Jetzt dürfe Europa jedoch nicht nachgeben, meint Andrzej Rzepliński. "Europäische Amtsträger, wie Frans Timmermanns, der stellvertretende Vorsitzende der Kommission, sind nicht naiv und werden es nicht einfach hinnehmen", glaubt der Richter. Doch der Spielraum Brüssels ist nicht groß. Wenn die Kommission Sanktionen gegen Polen verhängen will, müssen alle in Europa mitziehen. Legt ein Land ein Veto ein - was bei Ungarn als wahrscheinlich gilt - wird sich die Kommission als zahnloser Tiger entpuppen. Auch außenpolitisch würden Sanktionen gegen ein Mitgliedsland das Image schädigen.

"Europa hat wichtigere Probleme", meint Ryszard CzarneckiBild: Galyna Stadnyk

Genau darauf spekulieren die PiS-Politiker. "Der Streit wird sich bald legen. Europa hat heute viel wichtigere Probleme, etwa die Flüchtlingskrise und den Kampf gegen den Terror", meint der Europaabgeordnete Ryszard Czarnecki. "Für mich als Bürger Europas wäre das eine Katastrophe", sagt dagegen Rzepliński. "Das würde bedeuten, dass europäische Normen in Polen den fernöstlichen Standards weichen und erst hinter der Oder-Neisse-Grenze wieder gelten".

Ruhe vor dem Sturm

In sechs Wochen räumt der Verfassungsrichter seinen Stuhl. Bis dahin muss er noch viel Druck aushalten. "Ich hoffe, es wird ein schöner, kalter Wintertag sein, wenn ich gehe", sagt er bei der Führung durch Flure und Säle des Verfassungsgerichtes - an einem herbstlichen Tag. Es klingt, als wollte er den Moment des Auszugs weiter in die Ferne rücken lassen.

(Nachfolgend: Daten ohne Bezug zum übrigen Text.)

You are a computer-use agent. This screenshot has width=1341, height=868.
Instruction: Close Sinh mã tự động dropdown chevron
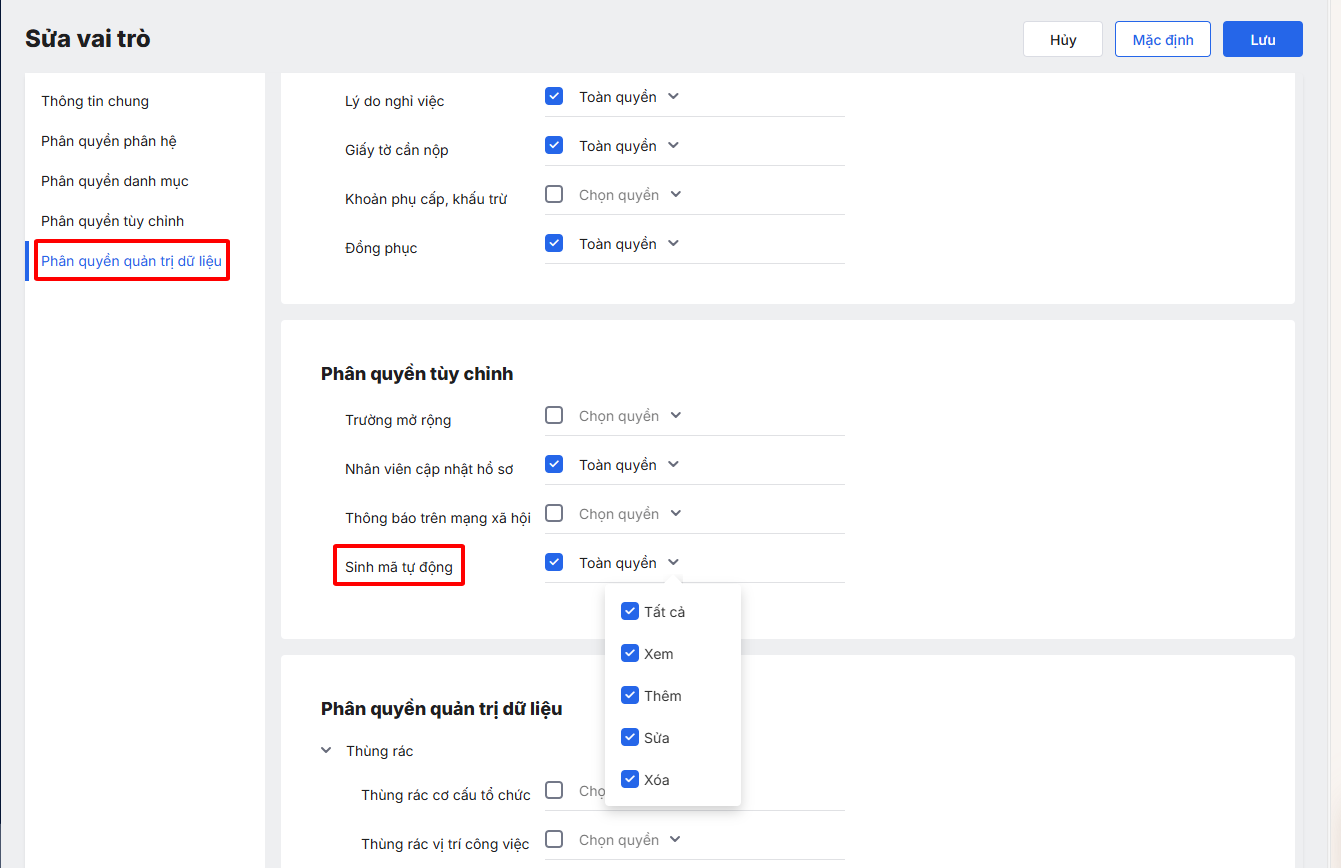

Ob Rzepliński als Juraprofessor an der Warschauer Uni wirklich ein ruhigeres Leben führen wird, ist nicht klar. Derzeit laufen schon zwei Untersuchungen gegen ihn. Eine Staatsanwaltschaft prüft, ob der Verfassungsrichter sich mit mancher Entscheidung strafbar machte. Sie könnte den höchsten Richter Polens bald auf die Anklagebank setzen. Spätestens dann wird die Kommission zeigen müssen, wie ernst sie es mit der Demokratie in Europa meint.